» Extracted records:
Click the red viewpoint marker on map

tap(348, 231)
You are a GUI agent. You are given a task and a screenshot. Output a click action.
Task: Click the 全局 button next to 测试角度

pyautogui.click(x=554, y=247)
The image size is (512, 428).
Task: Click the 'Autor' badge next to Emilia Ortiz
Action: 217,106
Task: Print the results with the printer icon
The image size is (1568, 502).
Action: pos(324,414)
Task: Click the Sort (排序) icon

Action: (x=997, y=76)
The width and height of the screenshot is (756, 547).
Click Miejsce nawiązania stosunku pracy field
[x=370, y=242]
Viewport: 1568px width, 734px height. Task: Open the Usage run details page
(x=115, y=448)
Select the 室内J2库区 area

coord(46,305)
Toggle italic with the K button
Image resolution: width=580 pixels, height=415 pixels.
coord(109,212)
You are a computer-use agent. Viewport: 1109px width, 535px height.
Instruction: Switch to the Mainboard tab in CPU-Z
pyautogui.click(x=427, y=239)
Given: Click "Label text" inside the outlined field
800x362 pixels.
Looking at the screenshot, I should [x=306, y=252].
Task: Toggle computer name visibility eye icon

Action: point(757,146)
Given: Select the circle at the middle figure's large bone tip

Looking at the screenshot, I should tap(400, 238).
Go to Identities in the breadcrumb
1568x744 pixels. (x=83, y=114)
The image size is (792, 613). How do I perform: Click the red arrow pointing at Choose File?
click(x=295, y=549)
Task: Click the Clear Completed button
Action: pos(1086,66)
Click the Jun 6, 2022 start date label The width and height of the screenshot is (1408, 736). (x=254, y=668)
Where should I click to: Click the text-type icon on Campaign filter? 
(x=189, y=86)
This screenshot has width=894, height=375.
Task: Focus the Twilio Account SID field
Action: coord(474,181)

» TASK PROMPT: This calls for repeating all of the records, character for character.

» WRITTEN ANSWER:
Click the red viewpoint marker on map

tap(348, 231)
You are a GUI agent. You are given a task and a screenshot. Output a click action.
Task: Click the 全局 button next to 测试角度

pyautogui.click(x=554, y=247)
The image size is (512, 428).
Task: Click the 'Autor' badge next to Emilia Ortiz
Action: 217,106
Task: Print the results with the printer icon
The image size is (1568, 502).
Action: pos(324,414)
Task: Click the Sort (排序) icon

Action: (x=997, y=76)
The width and height of the screenshot is (756, 547).
Click Miejsce nawiązania stosunku pracy field
[x=370, y=242]
Viewport: 1568px width, 734px height. Task: Open the Usage run details page
(x=115, y=448)
Select the 室内J2库区 area

coord(46,305)
Toggle italic with the K button
Image resolution: width=580 pixels, height=415 pixels.
coord(109,212)
You are a computer-use agent. Viewport: 1109px width, 535px height.
Instruction: Switch to the Mainboard tab in CPU-Z
pyautogui.click(x=427, y=239)
Given: Click "Label text" inside the outlined field
800x362 pixels.
Looking at the screenshot, I should [x=306, y=252].
Task: Toggle computer name visibility eye icon

Action: point(757,146)
Given: Select the circle at the middle figure's large bone tip

Looking at the screenshot, I should tap(400, 238).
Go to Identities in the breadcrumb
1568x744 pixels. (x=83, y=114)
The image size is (792, 613). How do I perform: Click the red arrow pointing at Choose File?
click(x=295, y=549)
Task: Click the Clear Completed button
Action: pos(1086,66)
Click the Jun 6, 2022 start date label The width and height of the screenshot is (1408, 736). (x=254, y=668)
Where should I click to: Click the text-type icon on Campaign filter? 
(x=189, y=86)
This screenshot has width=894, height=375.
Task: Focus the Twilio Account SID field
Action: coord(474,181)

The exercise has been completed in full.